Type of book: Should precisely define and locate your book within the nearly infinite and mostly incomprehensible jungle of all other books. Example: Sort of a novel, I guess.
Title: Should be clever and catchy, if possible bearing little or no relation to the book's actual content. Example: Marilyn Monroe vs. The Humanoid Flesh Eaters Of Upstate New York
Genre: In fact, a trick question; while announcing the genre of your work is required, the vast majority of literary agents insist they do not represent "genre" fiction. Selecting a genre, therefore, is in effect the metaphorical equivalent of slitting your own wrists.
"Found your writing to be exciting, sexy and brilliantly unique, but unfortunately we don't do genre."
Basic rule of thumb: be as genre-vague as possible. Employing multiple genres, if possible to the point of absurdity, is a proven method of getting noticed.
Example: a speculative, quasi-erotic, dystopian, multicultural, urban, nanopunk, family saga
Story Outline (a.k.a. the irresistible hook)
Example:
Example:
"Maybe it's like passive smoke damage paranoia or something, who knows, but you're all of a sudden thinking you may not get eaten after all, all you got to do is keep smoking, except the city is turning fast into a ghost town, and in this dark day and age cigarettes just ain't that easy to find, so now you're like searching for smokes while at the same time ducking the cannibals, and then, lucky you, you run into this totally weird Born Again C girl, who latches on to you and would rather rip your arm off than let go, scared out of her head, but she won't stop whining, and you're like, why don't you just send up a flare or something, give the crazy ghoul people our exact G.P.S. coordinates, and by the way shut the fuck up, but that ain't going to happen, cause Jesus has like bailed on her big time and she knows it, so you're like, hey nutcase chick, calm down, have a smoke, and she starts like really freaking out, screaming cigarettes were conjured by the Devil himself, smoking is a sin against God, blah, blah, blah, and how she would rather be like torn to pieces by inhuman monsters than smoke a single cigarette, and you're like, fine, have it your way, cause that's pretty much what's going to happen, probably like really soon."
"Meanwhile, it's still day one in scary nightmare cannibal land, and you're like already really fucking exhausted."
Agent responses:
1: This is the absolute worst query I've ever read. In fact, it's so bad that, for sickeningly perverse reasons I can never hope to fully fathom, I actually want to read more. God forgive me.
2: Are you like fucking kidding me?
3: Will there be a sequel? I sincerely pray not, but will there?
4: Novels are rarely if ever written in the third person singular. There is a good reason for this.
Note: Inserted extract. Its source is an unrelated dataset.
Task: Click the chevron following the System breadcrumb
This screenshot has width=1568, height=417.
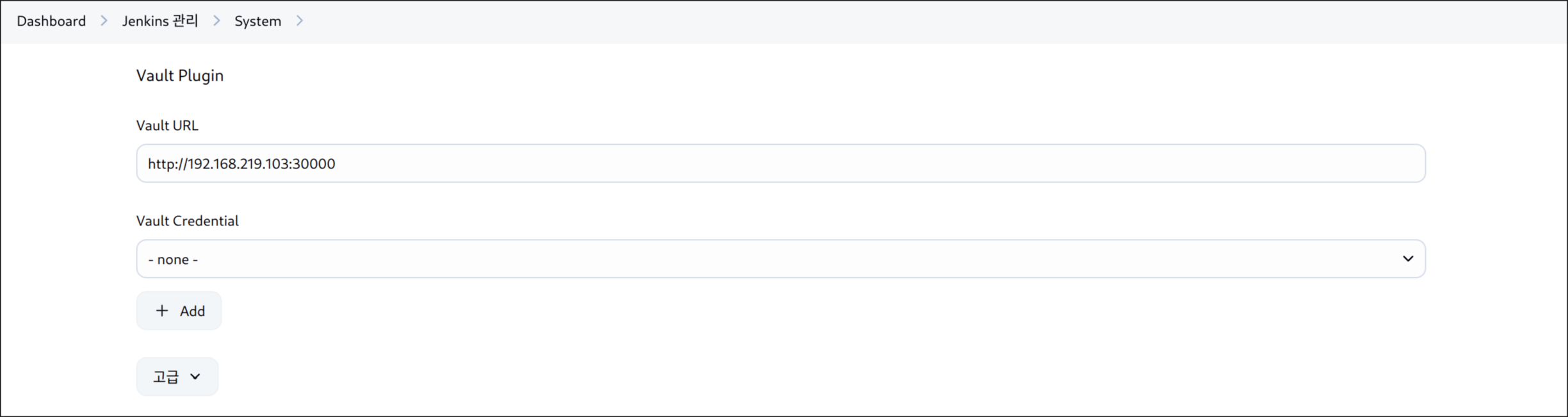Action: point(299,21)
5: Please send the manuscript in its entirety, so that we witches (sorry) agents can perform upon it a ritualistic burning.
6: This so blows. For the first time in my life I actually envy the illiterate.
7: Loved your query. Unfortunately, the market for experimental, postmodern, high-school-dropout, ironic horror/humor is virtually non-existent.
8: If by any chance you're actually Thomas Pynchon, please inform us immediately.